-------- Material provided

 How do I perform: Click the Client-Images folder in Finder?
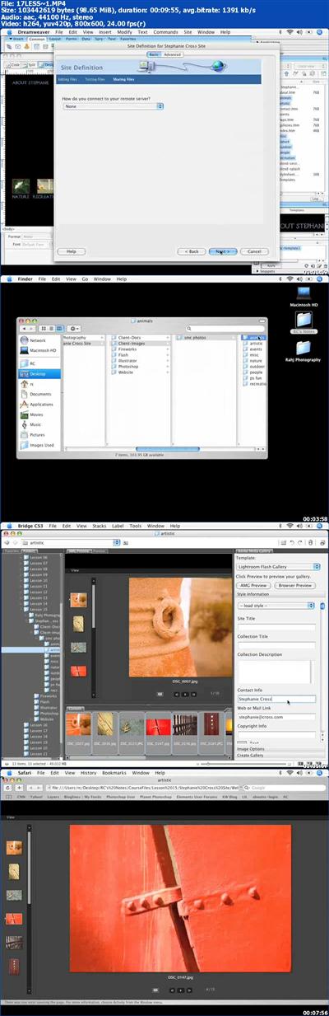pos(130,344)
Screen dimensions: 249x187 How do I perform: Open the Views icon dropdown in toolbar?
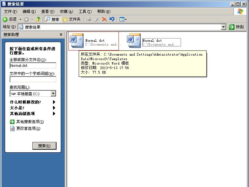coord(123,19)
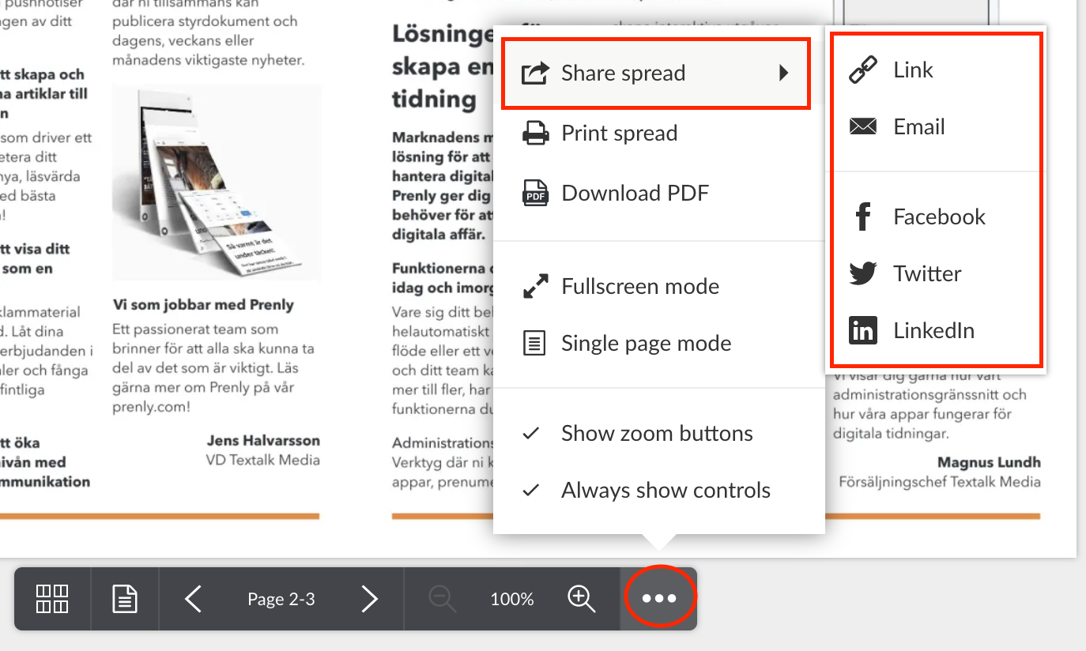Toggle the Show zoom buttons option
The image size is (1086, 651).
656,434
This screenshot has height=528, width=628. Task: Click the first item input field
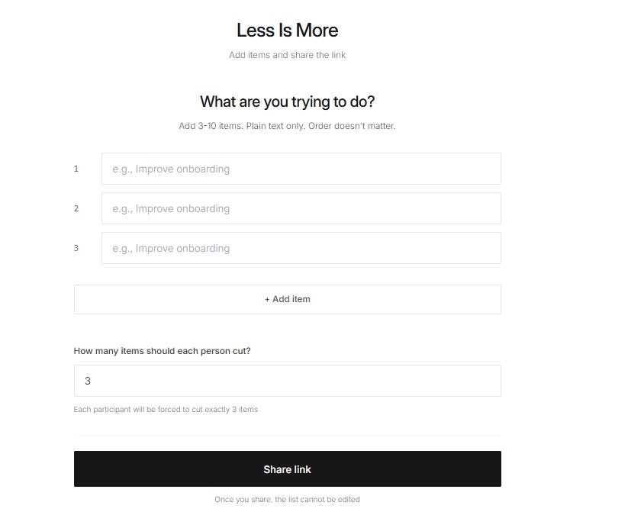pos(301,169)
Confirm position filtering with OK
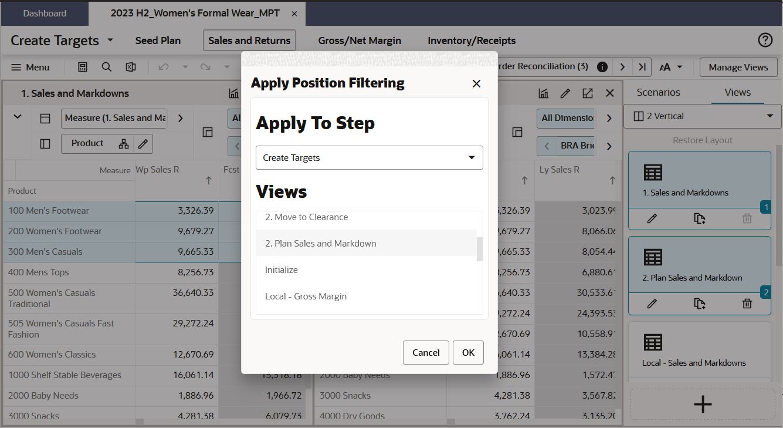783x428 pixels. 468,353
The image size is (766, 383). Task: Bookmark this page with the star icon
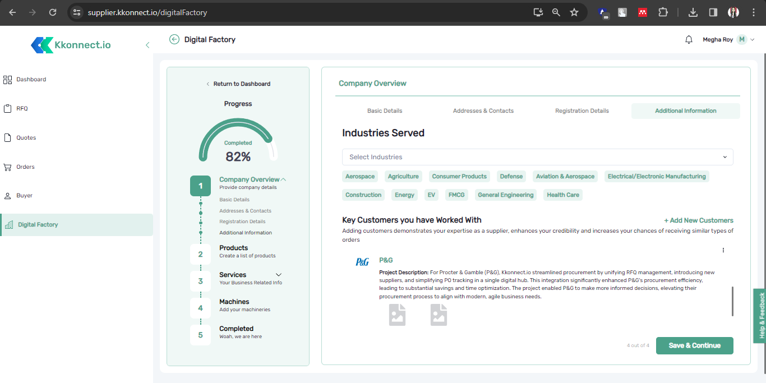point(574,12)
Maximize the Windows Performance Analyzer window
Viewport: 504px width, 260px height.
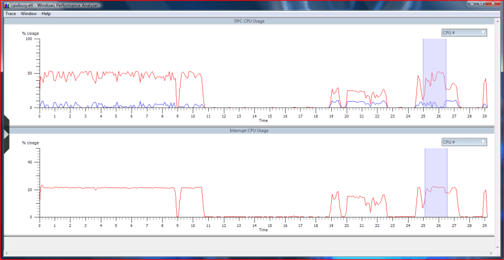482,4
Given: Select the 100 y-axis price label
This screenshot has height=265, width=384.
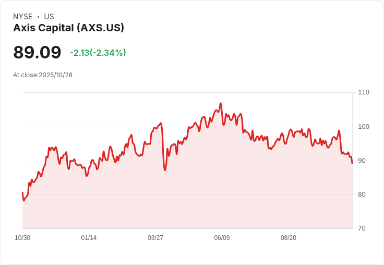Looking at the screenshot, I should pyautogui.click(x=364, y=127).
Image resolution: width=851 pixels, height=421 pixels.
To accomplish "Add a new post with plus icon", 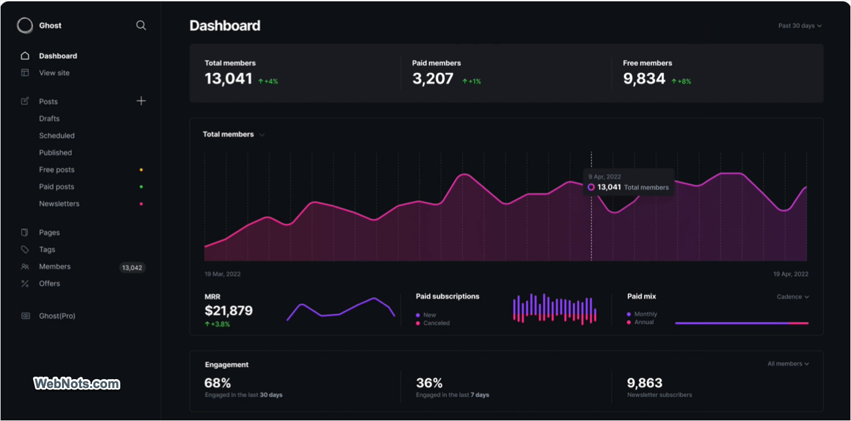I will tap(141, 101).
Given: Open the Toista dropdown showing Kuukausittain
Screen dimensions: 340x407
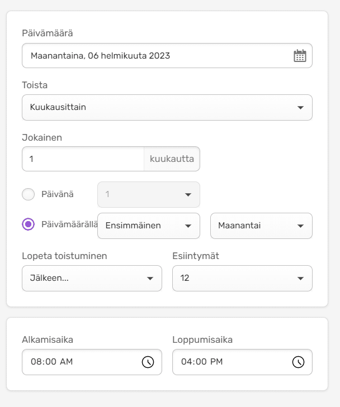Looking at the screenshot, I should click(167, 107).
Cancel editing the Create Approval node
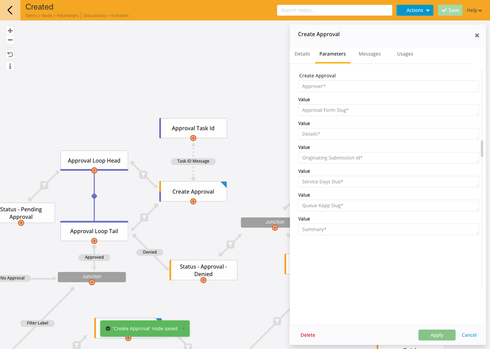490x349 pixels. coord(469,335)
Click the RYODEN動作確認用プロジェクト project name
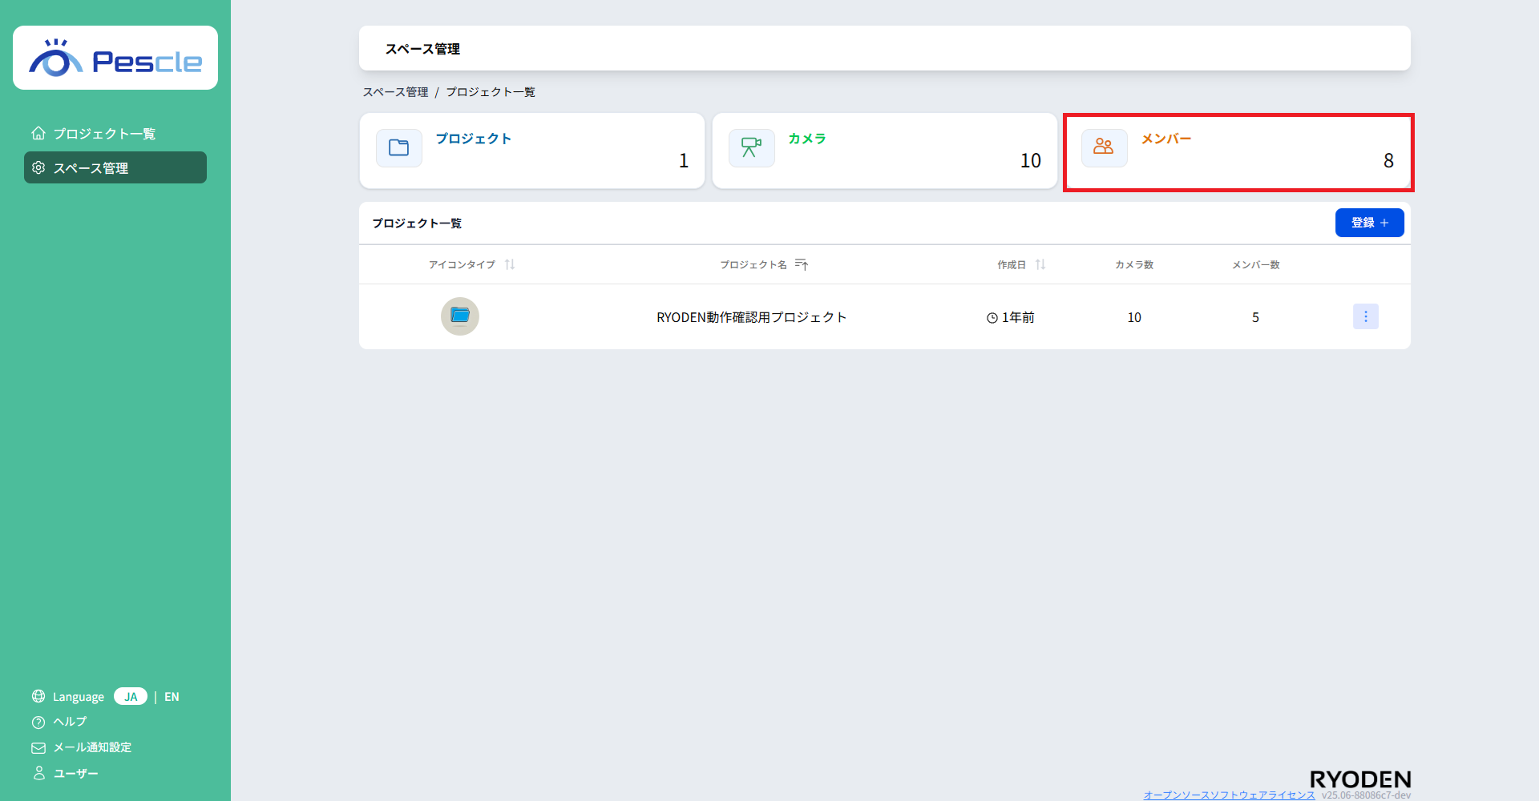This screenshot has width=1539, height=801. coord(751,317)
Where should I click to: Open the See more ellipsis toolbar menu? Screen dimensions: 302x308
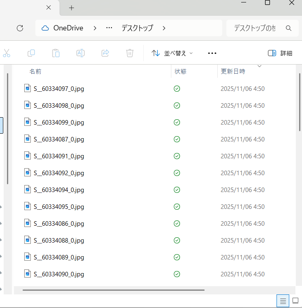coord(212,53)
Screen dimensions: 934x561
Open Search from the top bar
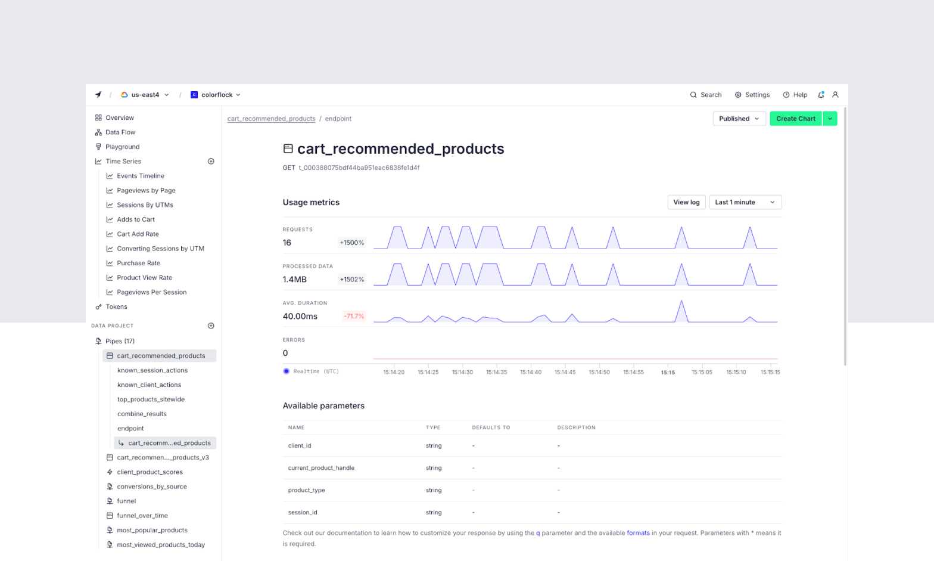(705, 95)

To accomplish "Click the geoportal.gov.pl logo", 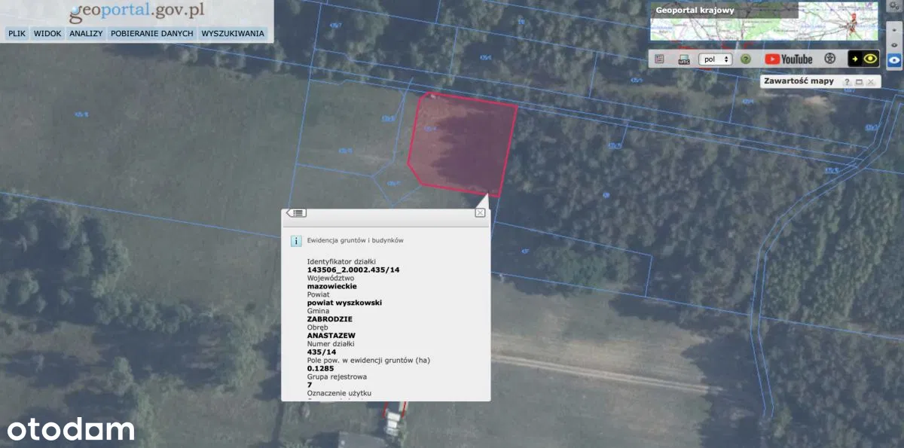I will 136,12.
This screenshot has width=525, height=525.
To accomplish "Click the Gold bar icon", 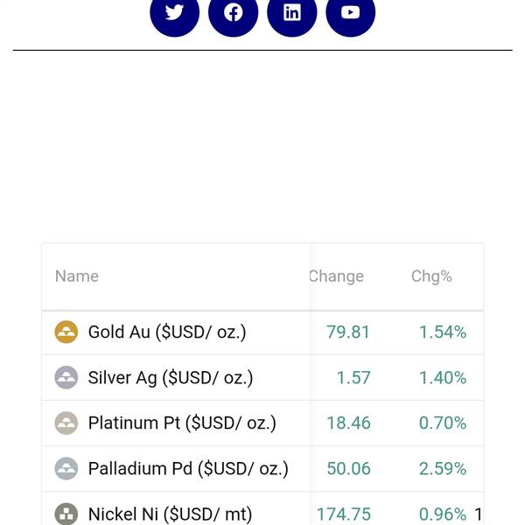I will coord(67,333).
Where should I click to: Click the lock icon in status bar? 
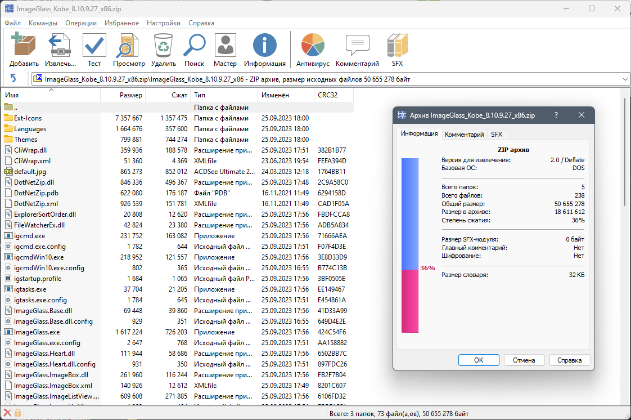pyautogui.click(x=17, y=413)
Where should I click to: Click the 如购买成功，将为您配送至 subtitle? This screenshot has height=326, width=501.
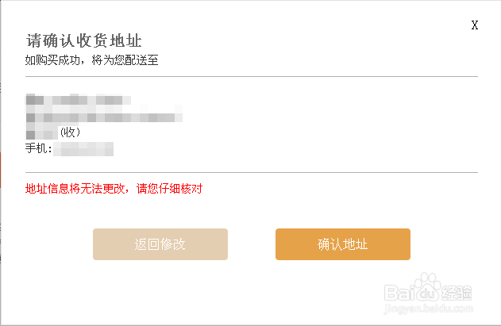[91, 60]
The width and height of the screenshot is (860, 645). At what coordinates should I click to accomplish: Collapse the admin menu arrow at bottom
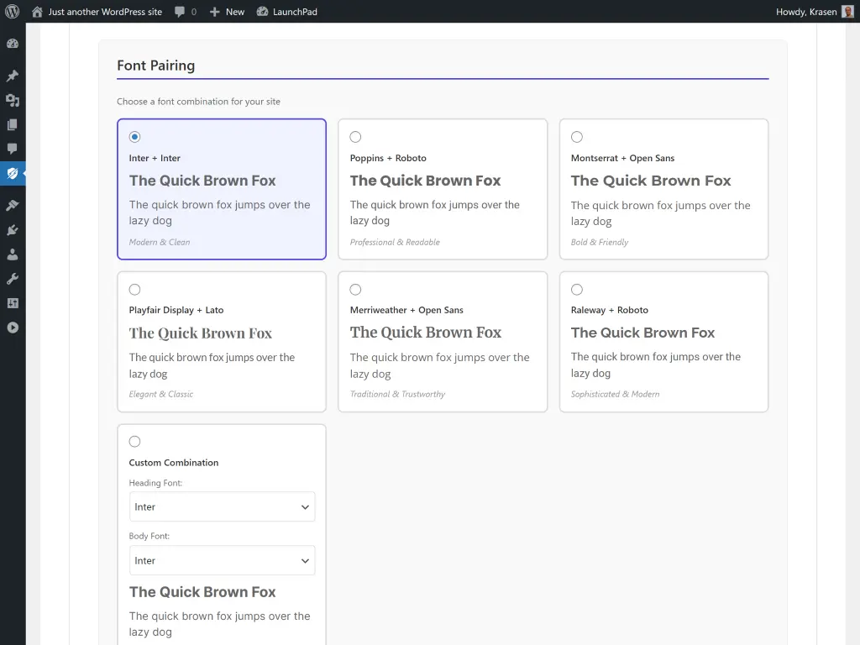click(13, 328)
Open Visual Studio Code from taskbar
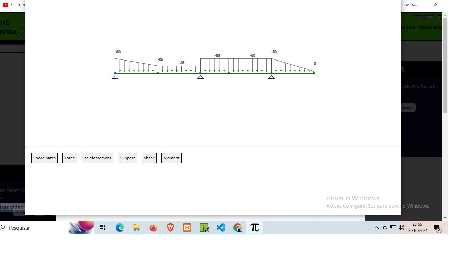The height and width of the screenshot is (264, 469). point(221,228)
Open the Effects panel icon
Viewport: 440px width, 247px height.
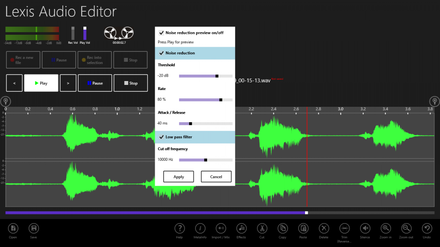241,229
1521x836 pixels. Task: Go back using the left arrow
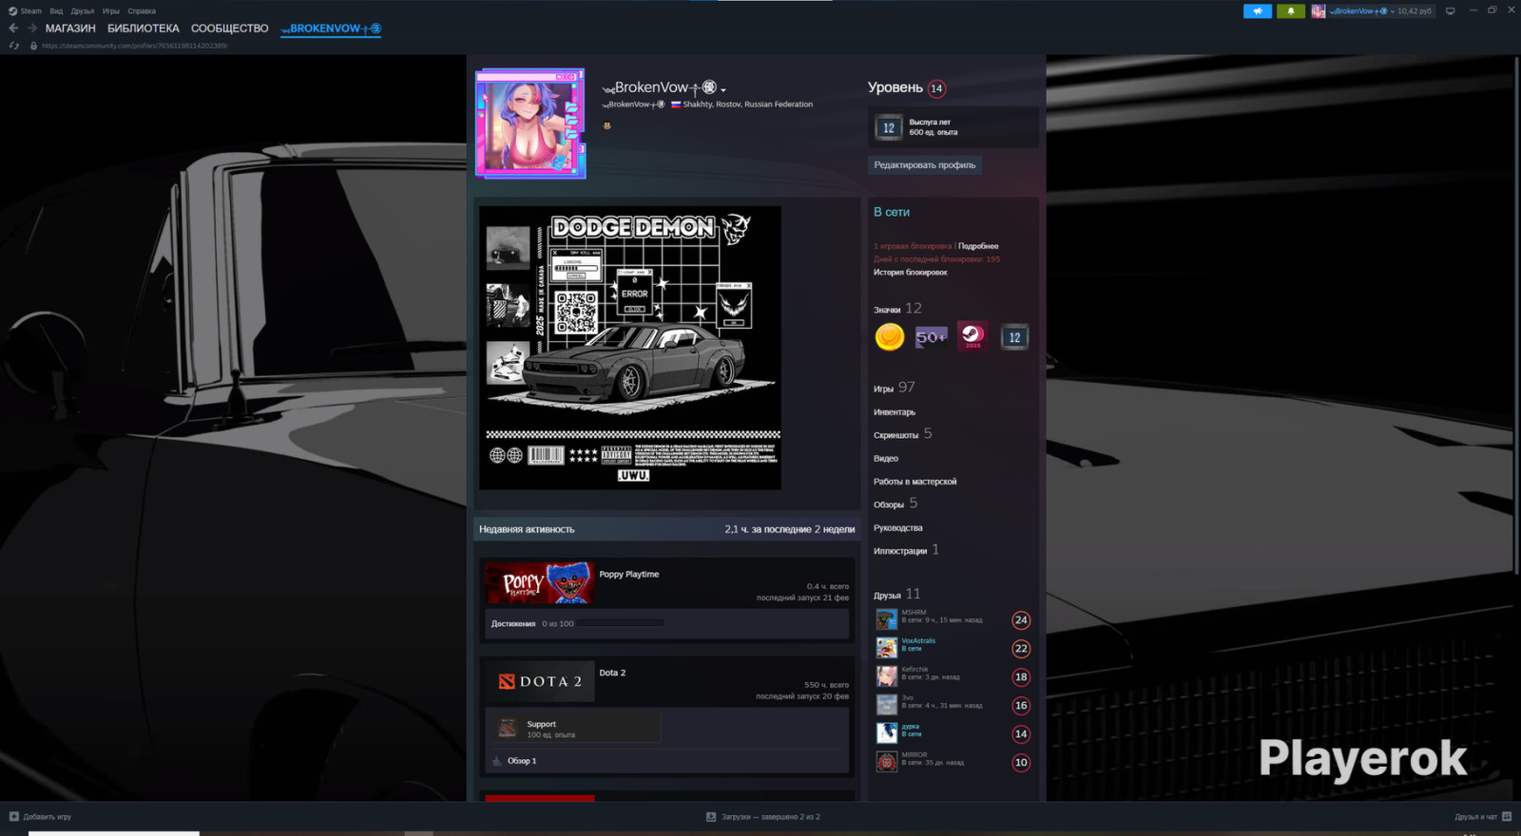13,29
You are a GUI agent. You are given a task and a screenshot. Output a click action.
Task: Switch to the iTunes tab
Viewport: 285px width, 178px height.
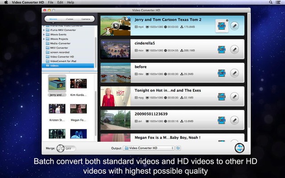pyautogui.click(x=69, y=20)
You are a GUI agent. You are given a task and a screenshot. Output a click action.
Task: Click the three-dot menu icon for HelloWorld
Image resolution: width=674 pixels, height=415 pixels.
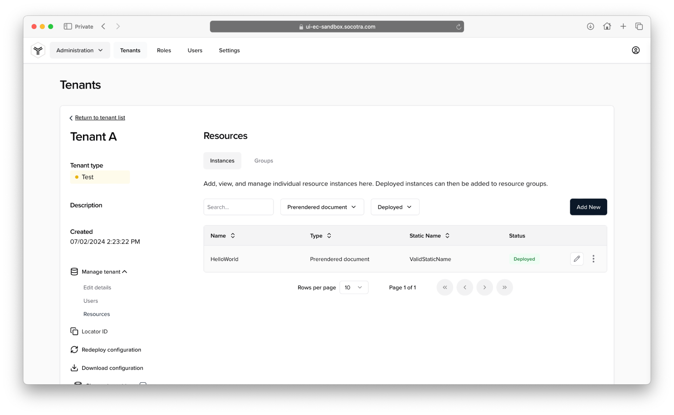pyautogui.click(x=594, y=259)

----------------

**Assignment**
Your answer must be exactly the lines from the one with "Image resolution: width=674" through the final line of the data, with no pictures in it.

**Exercise response**
Image resolution: width=674 pixels, height=415 pixels.
pyautogui.click(x=594, y=259)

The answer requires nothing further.